Himjyoti Talukdar: We thought of accelerating the story line with the help of songs as it sometimes helps to make a collage of different moments which actually helps the storyline to proceed further. But yes, sometimes it may not be helpful in certain moments.

TNT: The entire mise en scène of the film is approached within a minimalist framework. How did you manage to make the film?

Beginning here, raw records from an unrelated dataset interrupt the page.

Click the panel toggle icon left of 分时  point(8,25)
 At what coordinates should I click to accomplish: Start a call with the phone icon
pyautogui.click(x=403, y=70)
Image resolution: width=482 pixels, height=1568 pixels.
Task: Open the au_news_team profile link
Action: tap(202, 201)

Himjyoti Talukdar: Calendar is one of the lowest budget Assamese feature films ever made. The film was completed with a budget of Rs 10 Lakh only. The whole crew team consists of only 18 members. Since we had to make everything possible within the budget, we worked on planning and strategies properly, which helped us a lot. We were looking for a middle class residence for our shooting the film in a small town which we found in Dergaon, a small town in the Golaghat district of Assam. It took twelve days to shoot the entire film. Since we did not have much budget, we used only two studio lights for night and low light shots. The entire film was recorded in sync sound which brought the true essence of the actual environment on screen. I am fortunate to have worked with a wonderful cast & crew team who helped me to complete the movie smoothly. I don't remember any major hurdles we faced during the project as everything was planned and implemented in a proper way.

TNT: So provided a chance what are the aspects in the films that you would improve in retrospect?

Himjyoti Talukdar: Due to the low budget I had lots of limitation making this film. And also as a debutant I had lots of responsibilities. We shot the entire film with the help of two Canon 5D Cameras, with my cinematographer Dikhit Das. The lack of some essential technical equipment due to low budget was one of the major critical situations during shoot. But with the dedication of Dikhit Das in camera, Debajit Gayan in sound, Jhulan Krishna Mahanta in editing, Tarali Sarma in music & Sujit Bora in DI, we overcame different hurdles and completed this project successfully.

TNT: The film was not only released in Assam but was also screened in some of the major cities of the country. What was strategy for releasing the film?

Himjyoti Talukdar: When we make a film, we need to focus more on its market too and there is a vast market outside Assam, yet competitive. We studied the market well, and with the help of our screening partner 1018mb we screened Calendar in different cities. Till date we have screened the film in New Delhi, Bengaluru, Pune, and Mumbai. All these shows were tremendously successful. We are now planning to screen the film in Navi Mumbai, Baroda, Hyderabad and Kolkata. The response was overwhelming. All theaters in different cities we screened were houseful, which indicates the big market we have for our cinema. Such screenings prove that you do not need to have the so-called 'commercial elements' in films to make the film a commercially successful one.